Ph. Philipov / V. Lazarov
Published Online: 2014-10-02 | DOI: https://doi.org/10.2478/itc-2013-0010


The natural architectures are architectures, derived from the signal graph of the corresponding algorithm. That is why they are considered to be the most appropriate architectures for parallel realization of this algorithm. For Fast Fourier Transform algorithm (FFT) two types of natural architectures are known – the direct and the indirect hypercube. The direct hypercube has been investigated and analyzed a long time ago. The development of the concept of Indirect Hypercube, although quite old, is too difficult, controversal and still unfinished.

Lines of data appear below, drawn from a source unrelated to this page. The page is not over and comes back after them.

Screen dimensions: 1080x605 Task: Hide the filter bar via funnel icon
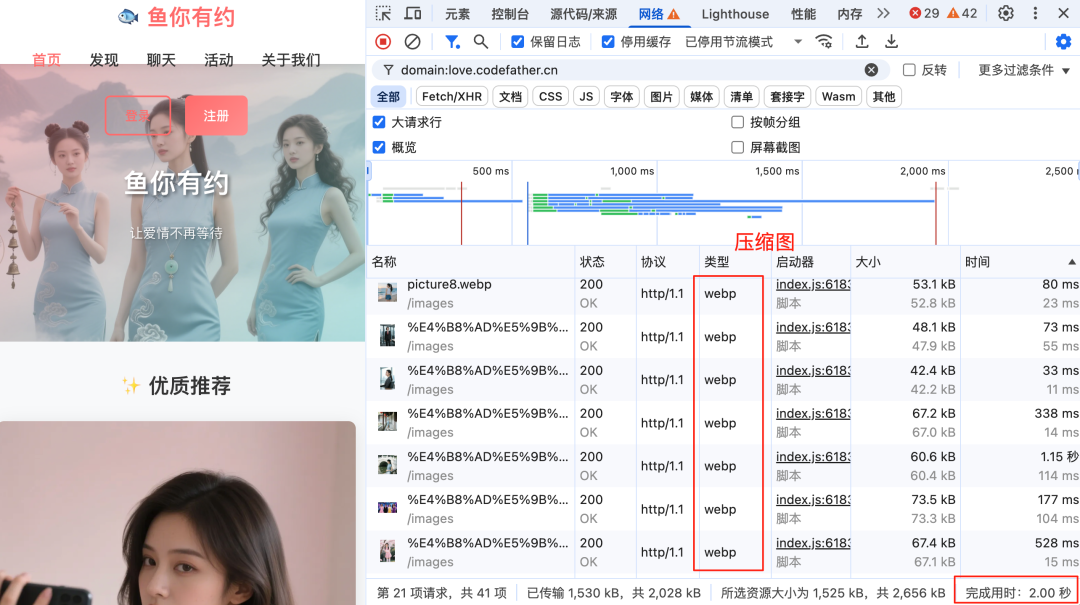(450, 41)
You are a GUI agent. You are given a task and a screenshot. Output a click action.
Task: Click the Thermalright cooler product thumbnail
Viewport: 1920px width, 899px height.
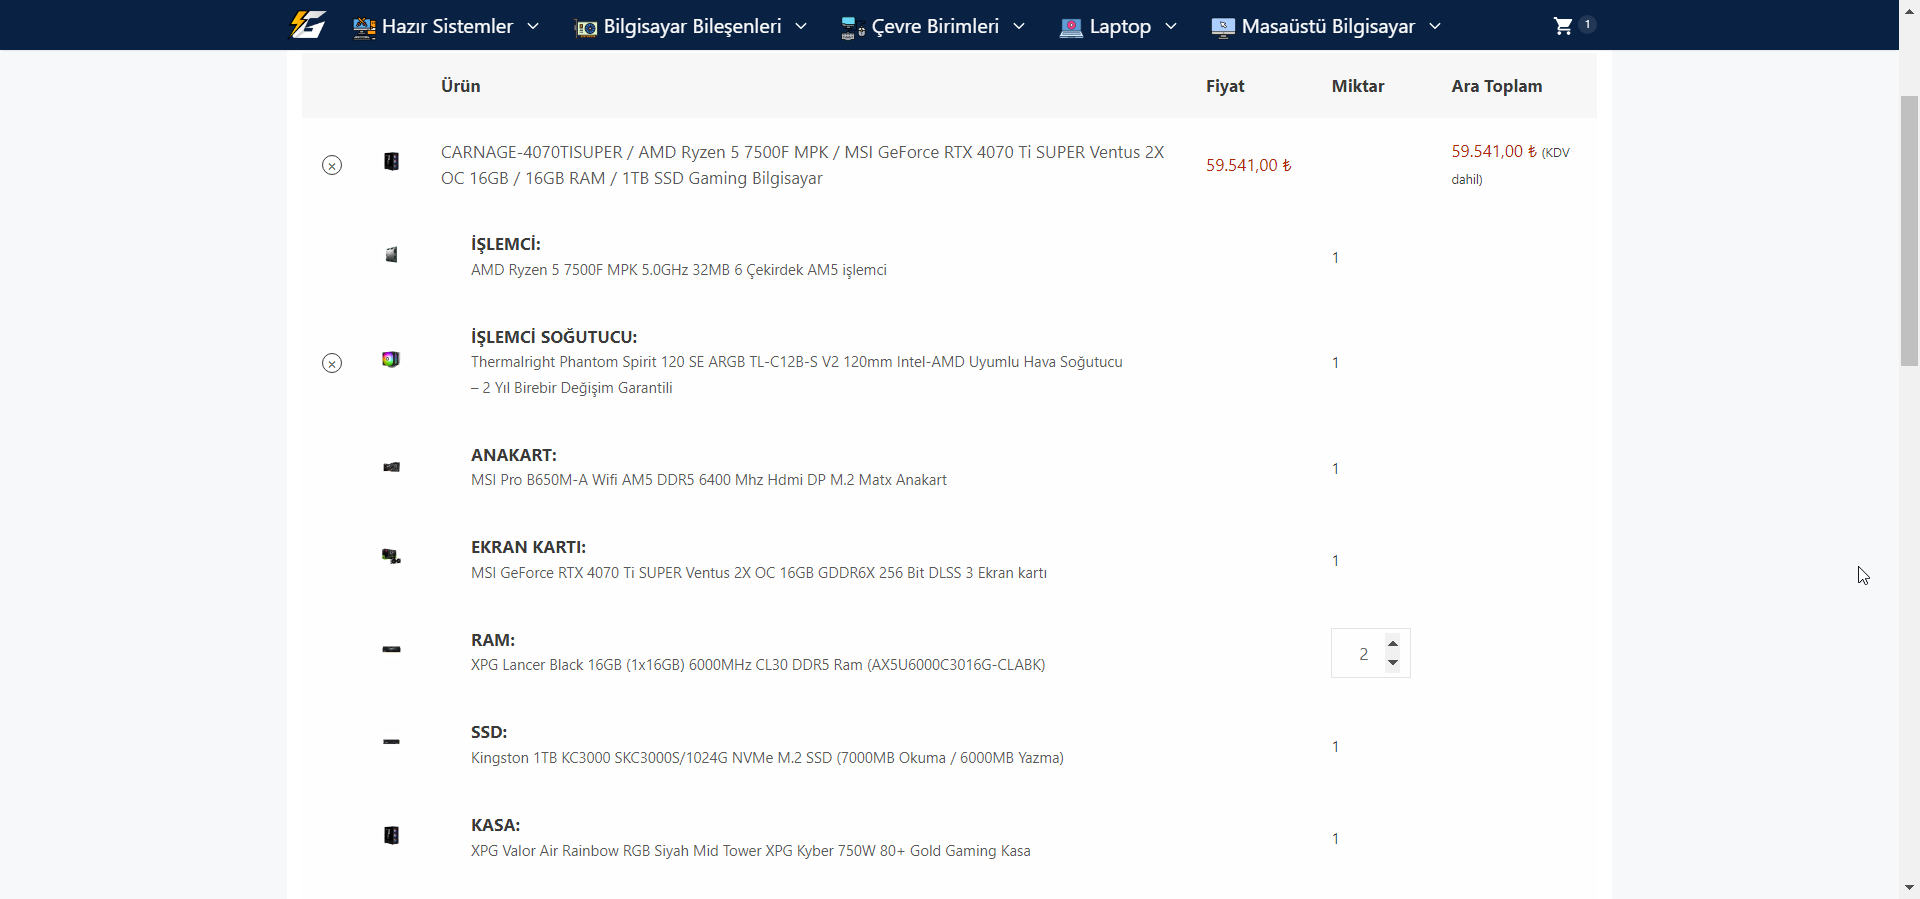click(391, 359)
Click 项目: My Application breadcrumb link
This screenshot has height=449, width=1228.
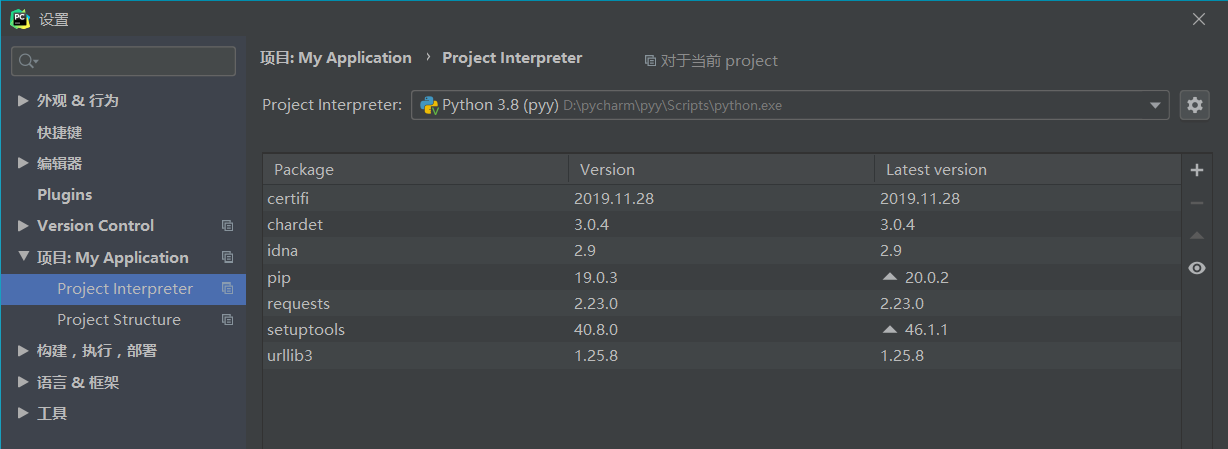pyautogui.click(x=336, y=58)
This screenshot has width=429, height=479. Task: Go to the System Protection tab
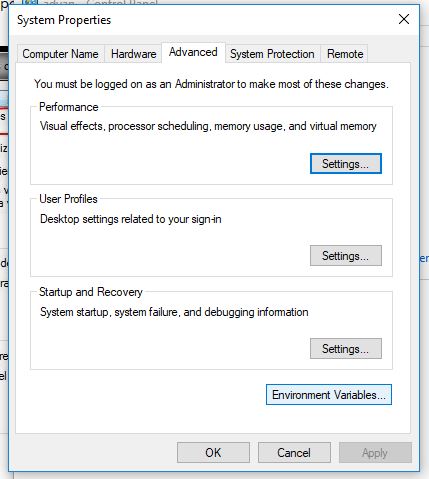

Fast Hartley transform (FHT)/Real-valued Fast Fourier transform (RFFT) algorithms are important Fourier-related transforms, because they lower twice the operational and memory requirements when the input data is real-valued. These types of algorithms, however, have an irregular computational structure, which makes their parallel implementation a very difficult task. The aim of this paper is, based on the results achieved so far, to present further development of the concept Indirect Hypercube. A method of parametric synthesis of an indirect hypercube is described as a model of parallel FFT algorithms of a transpose type with different granularity/radix. This method is generalized for relevant RFFT/FHT and FCT algorithms. Two types of SIMD array architectures are described (radix-2 and radix-4), based on the indirect hypercube concept. These architectures are implemented as fast FFT/RFFT/FHT processors for real time applications. The performance estimation, as well as the estimation of resource utilization is carried out.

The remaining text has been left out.